* _What to produce_: Please copy every line below that contains the string "Enable".

(Data extracted from a collection)
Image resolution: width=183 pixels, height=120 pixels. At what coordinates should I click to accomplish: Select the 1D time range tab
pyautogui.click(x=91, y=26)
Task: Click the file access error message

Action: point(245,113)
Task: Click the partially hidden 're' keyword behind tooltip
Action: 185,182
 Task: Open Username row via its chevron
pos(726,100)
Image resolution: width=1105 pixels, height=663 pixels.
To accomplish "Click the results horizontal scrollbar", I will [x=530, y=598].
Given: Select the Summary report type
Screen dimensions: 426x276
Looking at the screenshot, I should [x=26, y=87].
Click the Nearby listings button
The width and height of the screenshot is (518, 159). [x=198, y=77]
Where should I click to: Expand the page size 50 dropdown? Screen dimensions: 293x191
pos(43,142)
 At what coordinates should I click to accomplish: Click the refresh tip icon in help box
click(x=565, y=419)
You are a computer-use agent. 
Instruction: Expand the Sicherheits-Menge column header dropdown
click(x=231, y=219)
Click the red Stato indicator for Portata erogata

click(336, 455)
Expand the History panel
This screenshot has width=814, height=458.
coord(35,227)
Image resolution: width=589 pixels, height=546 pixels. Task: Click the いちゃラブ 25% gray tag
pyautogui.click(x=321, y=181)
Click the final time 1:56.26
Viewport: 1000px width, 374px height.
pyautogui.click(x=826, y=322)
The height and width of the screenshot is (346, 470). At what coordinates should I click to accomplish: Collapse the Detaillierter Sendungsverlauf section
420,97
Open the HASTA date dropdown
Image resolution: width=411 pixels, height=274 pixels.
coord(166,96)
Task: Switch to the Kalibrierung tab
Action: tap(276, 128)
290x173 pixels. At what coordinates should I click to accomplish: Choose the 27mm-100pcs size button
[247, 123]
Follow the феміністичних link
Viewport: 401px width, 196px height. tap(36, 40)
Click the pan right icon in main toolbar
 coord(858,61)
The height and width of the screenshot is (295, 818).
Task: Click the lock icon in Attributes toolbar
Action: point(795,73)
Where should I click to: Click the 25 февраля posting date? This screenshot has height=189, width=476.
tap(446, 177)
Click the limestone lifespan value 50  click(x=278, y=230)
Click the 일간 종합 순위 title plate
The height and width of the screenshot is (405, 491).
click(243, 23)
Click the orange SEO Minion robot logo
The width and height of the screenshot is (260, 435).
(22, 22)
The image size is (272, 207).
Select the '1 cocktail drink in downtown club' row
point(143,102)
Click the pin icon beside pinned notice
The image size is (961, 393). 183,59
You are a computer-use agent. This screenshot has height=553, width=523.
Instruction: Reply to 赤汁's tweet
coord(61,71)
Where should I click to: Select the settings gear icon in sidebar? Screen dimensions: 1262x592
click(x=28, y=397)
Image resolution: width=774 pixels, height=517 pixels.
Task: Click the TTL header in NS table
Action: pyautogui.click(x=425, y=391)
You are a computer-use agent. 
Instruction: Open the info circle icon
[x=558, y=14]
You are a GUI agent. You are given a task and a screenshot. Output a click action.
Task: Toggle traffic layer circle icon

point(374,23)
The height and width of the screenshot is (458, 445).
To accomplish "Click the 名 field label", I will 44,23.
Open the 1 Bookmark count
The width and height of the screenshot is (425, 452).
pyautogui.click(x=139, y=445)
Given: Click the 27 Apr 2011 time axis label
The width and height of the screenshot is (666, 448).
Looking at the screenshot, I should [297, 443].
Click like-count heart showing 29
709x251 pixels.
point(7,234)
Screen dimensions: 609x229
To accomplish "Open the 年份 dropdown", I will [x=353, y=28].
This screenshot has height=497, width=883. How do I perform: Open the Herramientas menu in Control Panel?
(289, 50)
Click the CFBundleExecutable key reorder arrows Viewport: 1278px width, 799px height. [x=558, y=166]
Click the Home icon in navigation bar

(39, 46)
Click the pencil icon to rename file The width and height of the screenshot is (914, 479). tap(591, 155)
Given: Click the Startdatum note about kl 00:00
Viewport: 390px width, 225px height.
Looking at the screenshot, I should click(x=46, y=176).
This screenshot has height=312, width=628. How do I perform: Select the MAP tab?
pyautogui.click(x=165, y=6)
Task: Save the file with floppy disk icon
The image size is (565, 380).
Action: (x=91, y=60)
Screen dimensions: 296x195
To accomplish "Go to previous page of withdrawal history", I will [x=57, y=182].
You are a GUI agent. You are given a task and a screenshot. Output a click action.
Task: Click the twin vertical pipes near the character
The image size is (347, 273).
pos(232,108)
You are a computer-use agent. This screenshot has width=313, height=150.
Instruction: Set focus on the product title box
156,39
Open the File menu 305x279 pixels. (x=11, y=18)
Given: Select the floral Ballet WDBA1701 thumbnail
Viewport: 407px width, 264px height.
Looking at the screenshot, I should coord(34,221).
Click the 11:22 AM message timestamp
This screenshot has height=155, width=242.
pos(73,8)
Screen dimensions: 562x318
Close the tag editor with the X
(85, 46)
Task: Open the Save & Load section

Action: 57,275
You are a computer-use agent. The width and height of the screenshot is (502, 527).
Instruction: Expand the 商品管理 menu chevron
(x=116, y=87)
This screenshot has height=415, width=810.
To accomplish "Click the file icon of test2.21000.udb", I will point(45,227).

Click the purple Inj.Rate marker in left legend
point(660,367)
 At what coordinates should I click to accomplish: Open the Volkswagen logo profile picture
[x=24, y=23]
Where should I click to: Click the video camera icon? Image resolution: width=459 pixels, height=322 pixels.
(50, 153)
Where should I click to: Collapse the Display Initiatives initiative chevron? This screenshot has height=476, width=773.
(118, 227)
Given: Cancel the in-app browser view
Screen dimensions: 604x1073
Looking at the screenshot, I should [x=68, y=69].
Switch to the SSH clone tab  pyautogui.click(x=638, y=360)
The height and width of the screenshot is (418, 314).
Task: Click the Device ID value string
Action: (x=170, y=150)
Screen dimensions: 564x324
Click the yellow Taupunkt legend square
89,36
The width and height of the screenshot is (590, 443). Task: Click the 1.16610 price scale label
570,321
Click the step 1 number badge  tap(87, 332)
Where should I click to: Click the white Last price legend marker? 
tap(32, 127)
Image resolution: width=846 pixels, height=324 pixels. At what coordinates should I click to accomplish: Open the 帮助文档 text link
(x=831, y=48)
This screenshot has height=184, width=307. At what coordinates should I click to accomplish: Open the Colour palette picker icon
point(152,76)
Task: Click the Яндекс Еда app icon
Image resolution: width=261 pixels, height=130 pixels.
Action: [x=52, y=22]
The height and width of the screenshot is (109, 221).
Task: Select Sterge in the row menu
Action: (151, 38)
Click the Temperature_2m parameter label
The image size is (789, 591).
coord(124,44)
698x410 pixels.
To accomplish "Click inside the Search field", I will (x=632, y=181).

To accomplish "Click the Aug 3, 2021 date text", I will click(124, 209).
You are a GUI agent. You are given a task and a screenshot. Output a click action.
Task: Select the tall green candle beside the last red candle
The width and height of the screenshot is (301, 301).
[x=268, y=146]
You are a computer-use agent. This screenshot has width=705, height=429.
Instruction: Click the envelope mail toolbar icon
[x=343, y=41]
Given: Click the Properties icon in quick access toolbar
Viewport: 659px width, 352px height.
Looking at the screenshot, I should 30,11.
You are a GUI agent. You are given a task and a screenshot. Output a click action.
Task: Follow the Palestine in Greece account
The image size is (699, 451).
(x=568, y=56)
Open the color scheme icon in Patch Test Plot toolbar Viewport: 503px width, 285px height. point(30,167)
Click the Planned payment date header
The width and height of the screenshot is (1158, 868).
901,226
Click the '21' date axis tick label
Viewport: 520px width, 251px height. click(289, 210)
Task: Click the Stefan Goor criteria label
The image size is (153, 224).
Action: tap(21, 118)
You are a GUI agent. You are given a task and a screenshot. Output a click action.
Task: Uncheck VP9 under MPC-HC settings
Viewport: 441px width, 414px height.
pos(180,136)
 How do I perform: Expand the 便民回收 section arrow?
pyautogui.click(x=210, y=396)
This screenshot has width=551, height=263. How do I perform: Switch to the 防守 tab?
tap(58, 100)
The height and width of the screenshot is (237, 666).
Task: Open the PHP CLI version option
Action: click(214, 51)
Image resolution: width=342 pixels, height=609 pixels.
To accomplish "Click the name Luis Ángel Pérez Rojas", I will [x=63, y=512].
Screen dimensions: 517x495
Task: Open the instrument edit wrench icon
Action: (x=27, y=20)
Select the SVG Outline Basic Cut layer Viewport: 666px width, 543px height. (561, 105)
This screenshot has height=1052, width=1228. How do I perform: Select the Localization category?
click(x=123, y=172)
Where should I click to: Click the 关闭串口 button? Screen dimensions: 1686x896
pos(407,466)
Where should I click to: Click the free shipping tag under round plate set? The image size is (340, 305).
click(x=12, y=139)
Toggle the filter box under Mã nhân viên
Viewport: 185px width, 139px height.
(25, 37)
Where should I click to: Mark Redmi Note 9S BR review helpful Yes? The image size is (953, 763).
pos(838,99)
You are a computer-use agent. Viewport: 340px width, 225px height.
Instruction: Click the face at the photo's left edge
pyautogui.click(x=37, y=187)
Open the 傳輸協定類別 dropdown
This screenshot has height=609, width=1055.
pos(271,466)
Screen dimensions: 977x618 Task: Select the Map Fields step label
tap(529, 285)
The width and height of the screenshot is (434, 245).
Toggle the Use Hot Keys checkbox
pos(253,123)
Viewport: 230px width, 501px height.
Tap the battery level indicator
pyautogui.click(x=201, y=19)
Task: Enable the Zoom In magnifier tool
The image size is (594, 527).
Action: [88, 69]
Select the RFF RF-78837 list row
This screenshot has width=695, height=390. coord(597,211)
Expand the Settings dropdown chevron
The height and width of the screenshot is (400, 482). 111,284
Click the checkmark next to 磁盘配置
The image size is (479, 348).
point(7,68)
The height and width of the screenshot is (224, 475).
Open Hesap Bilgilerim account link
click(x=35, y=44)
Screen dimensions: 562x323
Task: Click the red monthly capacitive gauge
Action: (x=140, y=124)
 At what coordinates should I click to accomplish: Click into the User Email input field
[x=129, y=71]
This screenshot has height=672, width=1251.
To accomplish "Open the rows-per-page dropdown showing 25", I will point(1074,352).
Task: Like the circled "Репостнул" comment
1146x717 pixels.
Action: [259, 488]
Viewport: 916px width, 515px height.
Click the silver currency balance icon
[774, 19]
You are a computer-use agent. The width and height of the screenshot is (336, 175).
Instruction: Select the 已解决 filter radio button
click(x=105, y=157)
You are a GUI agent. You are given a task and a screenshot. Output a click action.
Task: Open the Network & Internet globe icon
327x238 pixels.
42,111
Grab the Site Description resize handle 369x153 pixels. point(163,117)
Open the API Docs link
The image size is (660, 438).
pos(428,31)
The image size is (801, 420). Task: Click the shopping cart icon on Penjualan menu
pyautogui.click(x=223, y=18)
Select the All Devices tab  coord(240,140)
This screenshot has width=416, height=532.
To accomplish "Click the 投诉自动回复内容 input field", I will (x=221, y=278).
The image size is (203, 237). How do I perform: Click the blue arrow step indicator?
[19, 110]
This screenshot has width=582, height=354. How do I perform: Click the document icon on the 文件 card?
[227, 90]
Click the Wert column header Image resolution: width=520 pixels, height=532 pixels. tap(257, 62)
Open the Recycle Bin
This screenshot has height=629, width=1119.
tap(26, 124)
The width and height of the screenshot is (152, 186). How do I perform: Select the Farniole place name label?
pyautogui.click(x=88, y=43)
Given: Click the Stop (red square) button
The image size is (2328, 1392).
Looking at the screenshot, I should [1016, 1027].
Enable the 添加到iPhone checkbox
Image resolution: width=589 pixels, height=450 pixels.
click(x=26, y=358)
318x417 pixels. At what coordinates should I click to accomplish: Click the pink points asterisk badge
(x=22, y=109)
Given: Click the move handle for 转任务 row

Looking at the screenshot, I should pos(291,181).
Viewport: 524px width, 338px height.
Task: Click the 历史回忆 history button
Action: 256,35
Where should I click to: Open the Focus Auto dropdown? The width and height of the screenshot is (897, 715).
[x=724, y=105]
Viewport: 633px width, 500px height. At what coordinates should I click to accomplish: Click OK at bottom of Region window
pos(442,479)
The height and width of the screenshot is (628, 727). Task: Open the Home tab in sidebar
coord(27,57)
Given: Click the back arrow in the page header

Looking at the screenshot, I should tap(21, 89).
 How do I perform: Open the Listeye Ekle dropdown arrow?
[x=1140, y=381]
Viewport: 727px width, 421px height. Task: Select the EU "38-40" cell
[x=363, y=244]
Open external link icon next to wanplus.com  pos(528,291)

* _Exercise solution_:
Task: Enable the Zoom In magnifier tool
Enable the 添加到iPhone checkbox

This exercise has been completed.